No. 4: Those who look the other way
Ari Kohen knows something about the cost of hate. When he looked at images of neo-Nazis chanting “Jews will not replace us!” in Charlottesville, he thought of his grandfather, Zalman Kohen. He was living in rural Romania in 1944 when the Nazis rounded him up with the help of his neighbors and sent him to a death camp.
His grandfather survived, moved to the United States and lived until he was 90. But he never returned to Romania, says Kohen, an associate professor of political science at the University of Nebraska-Lincoln.
“He could never forgive his neighbors,” he says. “These were people who, maybe they didn’t love Jews, but these were people who lived next to each other. They knew his family and he knew their family. The idea that they could all stand by while life was completely and forever changed for large portions of their community — he could never understand it.”
Many scholars have been vexed by the same question. When they examine genocidal events like the Holocaust, many come to the same conclusion:
Never underestimate the ability of ordinary people to look away.
Some do it with family members. Kohen says the hundreds of white racists who descended on Charlottesville must have family or friends who noticed their behavior beforehand. He suspects that some refused to confront them.
“There’s this wink and nod, everyone knows that this person is going down a dangerous path and people passively go along with it,” he says. “They don’t want to rock the boat. This is family or a friend. It’s hard to distance yourself from people you care about.”
This passivity extends to how people react when their country’s leaders become intolerant, others say. Once you see it coming, you have a duty to act, says Naison, the activist and Fordham professor.
“If you don’t speak up when this sort of ideology is being promoted at the highest level, you end up being complicit in the actions taken by its more extreme adherents,” Naison says. “Once the demons are unleashed, you’ve become a co-conspirator.”
Naison says he doesn’t think most Americans realize how dangerous it is in their country right now. He’s warned people who voted for Trump.
“I told these guys, you can’t control this; you’re playing with fire,” Naison says. “Open, violent communal warfare is scary. You can’t control it. Look at what happened in the Balkans, Northern Ireland, Israel.”

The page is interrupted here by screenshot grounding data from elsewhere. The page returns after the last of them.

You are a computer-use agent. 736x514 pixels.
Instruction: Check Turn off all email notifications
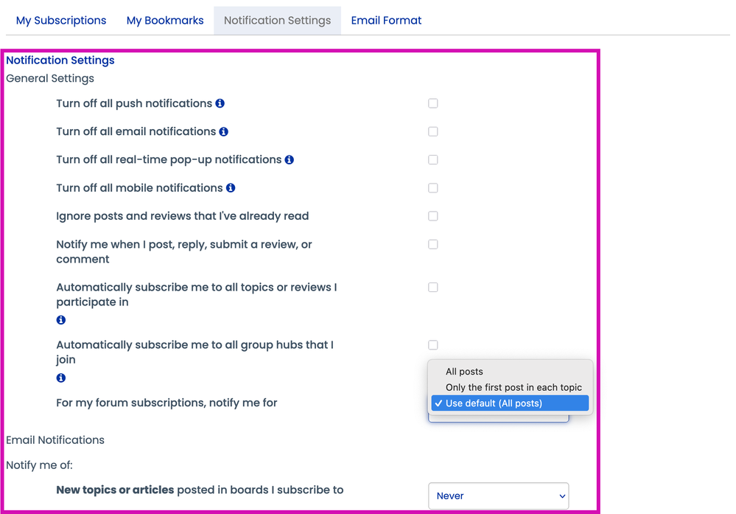433,132
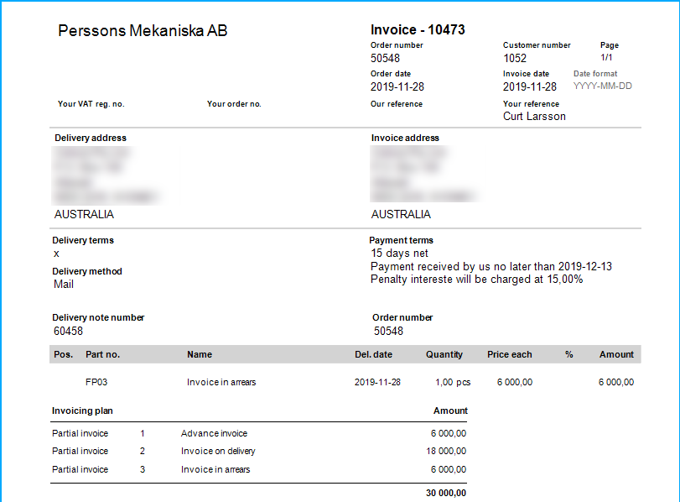The width and height of the screenshot is (680, 502).
Task: Click the invoice date 2019-11-28 in the header
Action: click(530, 86)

There’s also evidence, though, that millions of ordinary Americans from all walks of life don’t want that kind of America. Heather Heyer, the demonstrator who lost her life in Charlottesville, was a young white woman who marched in solidarity with black protesters. Millions of Americans have since taken to the streets or social media to stand against what happened there.

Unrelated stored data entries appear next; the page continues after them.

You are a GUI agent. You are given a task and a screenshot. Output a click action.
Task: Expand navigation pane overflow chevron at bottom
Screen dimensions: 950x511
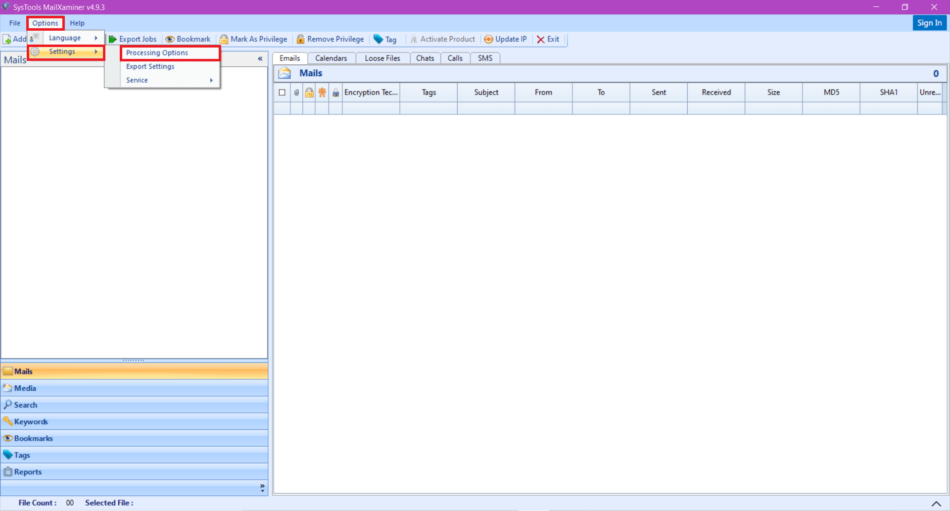262,488
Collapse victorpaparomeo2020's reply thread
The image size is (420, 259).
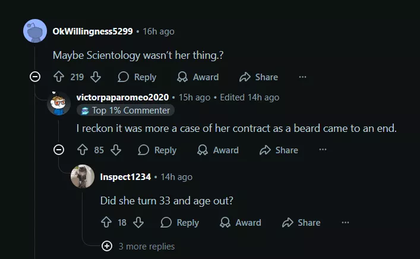coord(59,150)
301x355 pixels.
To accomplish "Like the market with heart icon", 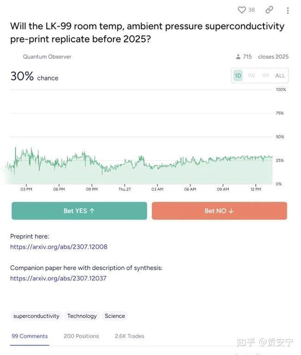I will click(x=241, y=10).
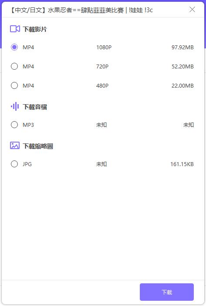206x306 pixels.
Task: Click the 720P resolution label
Action: pyautogui.click(x=102, y=67)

Former President Barack Obama even weighed in with a photo and quote that’s become the most liked tweet ever on Twitter.
Obama quoted Nelson Mandela, the South African leader who knew something about hate and reconciliation. In his 1994 autobiography “Long Walk to Freedom,” Mandela wrote:
“No one is born hating another person because of the color of his skin or his background or his religion. People must learn to hate, and if they can learn to hate, they can be taught to love, for love comes more naturally to the human heart than its opposite.”
Yet to get to that place Mandela talked about, it may be necessary to not just look at the usual suspects people condemn when racial violence spills into public view.
If you want to know why those white racists now feel so emboldened, it may help to look at all the ordinary people around you, your neighbors, your family members, your leaders.
But first, start by looking at yourself.